Dans les coulisses du match Airbus-Boeing aux Émirats
Comme après chaque salon, la question est posée : Boeing ou Airbus ? Lequel des deux avionneurs sort vainqueur de la course aux contrats ? Dimanche, c’est Boeing qui ouvre la partie. Le jour de l’ouverture du Salon de Dubaï, l’américain abat une carte maîtresse : la commande par Emirates de 50 Boeing 777-300ER, le très efficace biréacteur long-courrier de 350 sièges. Ce contrat de 18 milliards de dollars (au tarif catalogue) est la plus grosse commande de l’histoire de l’avionneur. Un succès qui ne se dément pas pour Boeing, qui vient de mettre en production à Seattle le millième exemplaire de cet appareil, 16 ans seulement après son lancement.
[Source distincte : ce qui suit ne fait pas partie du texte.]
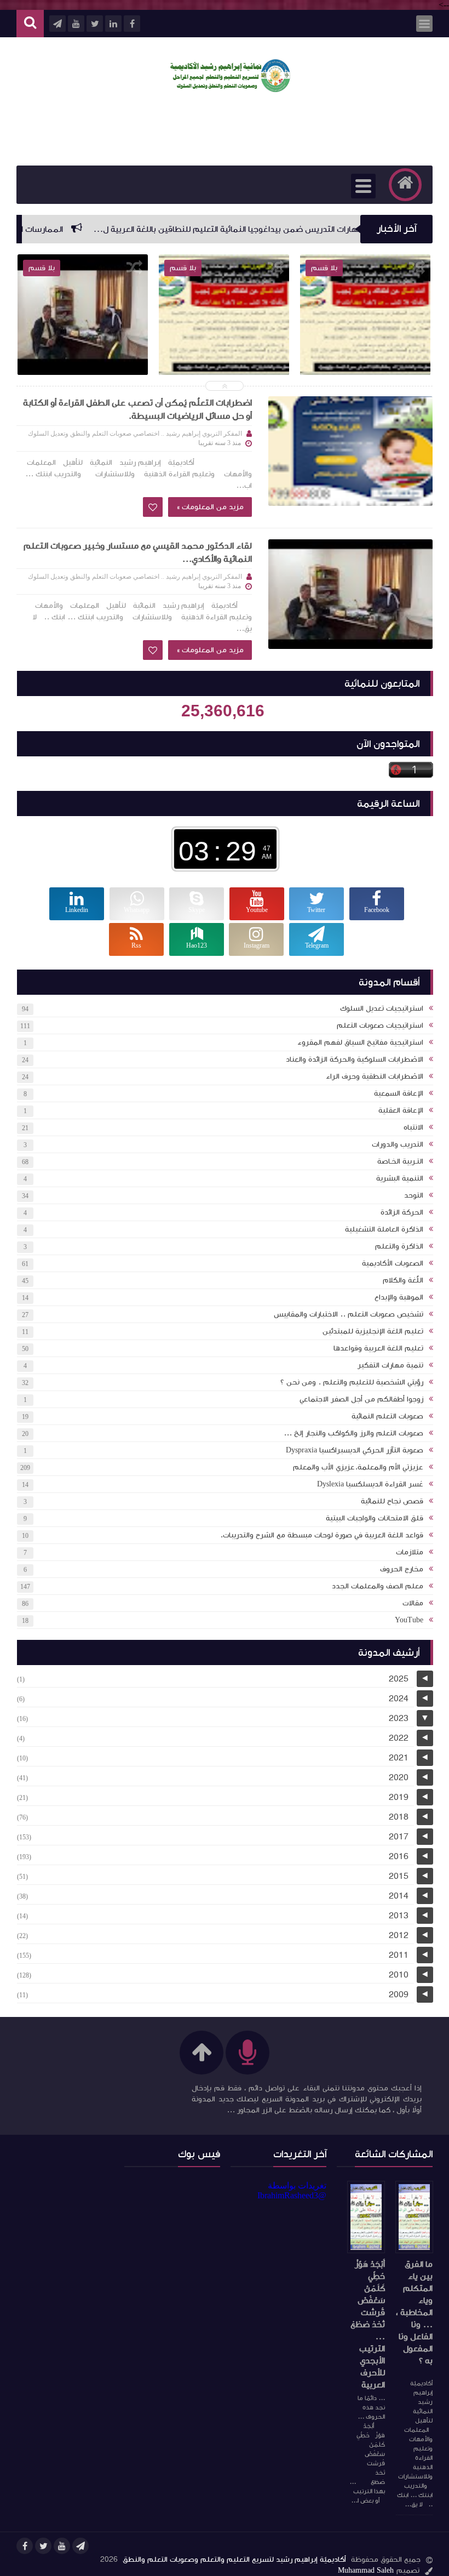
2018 (398, 1817)
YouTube (409, 1620)
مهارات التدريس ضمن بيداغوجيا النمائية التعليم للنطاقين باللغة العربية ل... (272, 229)
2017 (398, 1837)
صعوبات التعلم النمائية (387, 1416)
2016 (398, 1856)
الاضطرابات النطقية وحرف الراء (374, 1076)
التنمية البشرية (399, 1178)
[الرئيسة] (405, 184)
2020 (398, 1777)
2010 (398, 1975)
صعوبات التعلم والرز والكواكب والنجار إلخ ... (353, 1433)
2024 (398, 1698)
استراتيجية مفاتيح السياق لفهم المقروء (360, 1042)
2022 (398, 1738)
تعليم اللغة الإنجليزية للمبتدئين (373, 1331)
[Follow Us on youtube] (62, 2546)
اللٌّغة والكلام (403, 1280)
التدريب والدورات (397, 1144)
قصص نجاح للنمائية (392, 1501)
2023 (398, 1718)
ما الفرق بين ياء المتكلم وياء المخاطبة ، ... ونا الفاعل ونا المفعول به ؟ (414, 2312)
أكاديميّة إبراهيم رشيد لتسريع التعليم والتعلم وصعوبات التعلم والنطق (234, 2559)
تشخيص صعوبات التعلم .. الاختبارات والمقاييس (348, 1314)
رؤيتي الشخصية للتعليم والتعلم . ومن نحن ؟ (351, 1382)
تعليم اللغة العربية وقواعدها (378, 1348)
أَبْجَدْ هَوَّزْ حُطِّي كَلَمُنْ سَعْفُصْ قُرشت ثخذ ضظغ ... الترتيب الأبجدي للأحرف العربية (367, 2324)
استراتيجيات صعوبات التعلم (380, 1025)
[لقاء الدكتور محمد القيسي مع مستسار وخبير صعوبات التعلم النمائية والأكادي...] (350, 594)
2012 (398, 1935)
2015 (398, 1876)
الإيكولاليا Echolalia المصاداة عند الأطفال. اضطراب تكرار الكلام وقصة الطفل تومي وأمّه (224, 359)
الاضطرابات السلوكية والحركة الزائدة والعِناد (354, 1059)
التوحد (413, 1195)
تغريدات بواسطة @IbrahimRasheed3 (291, 2190)
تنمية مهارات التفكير (390, 1365)
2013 (398, 1916)
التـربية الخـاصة (400, 1161)
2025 (398, 1679)
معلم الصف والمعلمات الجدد (377, 1586)
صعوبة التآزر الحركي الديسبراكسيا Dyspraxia (354, 1450)
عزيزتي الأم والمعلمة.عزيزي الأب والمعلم (358, 1467)
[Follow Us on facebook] (24, 2546)
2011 (398, 1955)
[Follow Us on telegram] (80, 2546)
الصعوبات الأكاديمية (392, 1263)
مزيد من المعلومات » (210, 506)
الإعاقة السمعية (398, 1093)
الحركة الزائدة (402, 1212)
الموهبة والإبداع (399, 1297)
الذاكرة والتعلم (399, 1246)
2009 (398, 1994)
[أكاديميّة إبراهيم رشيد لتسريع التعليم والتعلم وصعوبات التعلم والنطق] (230, 89)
L’A340 « allongé », qu’avait tenté de lancer Airbus en réponse au Boeing 777-300ER, n’a jamais décollé, ne se vendant qu’à 97 exemplaires. L’arrêt, annoncé à Dubaï, de la production de l’A340 à Toulouse clôt une page de l’histoire de l’aéronautique, où Airbus n’a pas toujours brillé. La future carte maîtresse du constructeur européen existe, mais elle attend sur la planche à dessin. Le biréacteur A350-1000, qui doit consommer 15 % de moins que le 777, a été retardé de deux ans et n’est pas livrable avant 2017. Trop tard pour Emirates, qui prévoit une forte croissance et renouvelle ses avions tous les sept ans.
Tensions
Les moyen-courriers Airbus A320neo, eux, se vendent comme des petits pains. Cette version neo, 15 % plus économe que la génération actuelle, lancée en janvier dernier, a déjà fait l’objet de 1 420 commandes et engagements d’achat. Boeing, avec son 737 MAX lancé en août, totalise malgré tout 700 commandes. À Dubaï, la filiale d’EADS comptabilise 211 commandes et engagements représentant quelque 20,5 milliards de dollars aux prix catalogue actuels. Sur ce total, 135 sont des commandes fermes portant sur 130 A320neo et 5 A380.
La signature des contrats n’est toutefois pas toujours de tout repos. Mardi matin, à la demande d’Akbar al-Baker, P-DG de Qatar Airways, la cérémonie de signature de 5 A380 et 50 A320neo est annulée. On se traite presque de noms d’oiseau : « Airbus est toujours en train d’apprendre comment on fabrique des avions », fustige al-Baker, mécontent, semble-t-il, du retard de l’A350 dont il est aussi client. Dans un salon feutré comme celui de Dubaï, cela fait désordre.
Vingt milliards de dollars chacun
L’apaisement viendra en fin de journée grâce à une médiation de Marwan Lahoud, bras droit du P-DG d’EADS Louis Gallois. Le contrat est finalement signé, mais son montant reste confidentiel. John Leahy, directeur commercial d’Airbus, salue alors « le professionnalisme inflexible et le sens du commandement d’Akbar ». Leahy est habitué avec ses clients à avaler des couleuvres. Pour signer au dernier Salon du Bourget les cent A320neo d’AirAsia, il avait dû accepter de danser dans une boîte de nuit parisienne avec le P-DG Tony Fernandez.
Que le client commande Airbus ou Boeing, le jackpot fonctionne à chaque fois pour le groupe Safran, qui fournit trains d’atterrissage, équipements divers et surtout les moteurs qui représentent entre un tiers et un quart du prix de l’avion. Ainsi, la filiale Snecma construit 23,5 % du moteur du Boeing 777. Avec General Electric, la firme française réalise tous les moteurs des Boeing 737 et la majorité de ceux des Airbus 320.
Un peu plus de 20 milliards de dollars pour Airbus, à peu près autant pour Boeing, les bons résultats du Salon de Dubaï, après ceux du Bourget en juin, confirment que l’industrie aéronautique ne connaît pas la crise, même si le transport aérien, lui, souffre beaucoup. À cela, une explication chronologique : les cycles n’ont pas les mêmes durées. Les compagnies à la trésorerie difficile peuvent commander aujourd’hui en ne versant que 5 % d’acompte. L’addition sera présentée quand les avions seront livrés, dans cinq ans. Les finances des compagnies, en principe, seront redevenues saines. Différer des commandes serait, en revanche, suicidaire, faute de disposer à terme d’appareils performants en pleine croissance du trafic.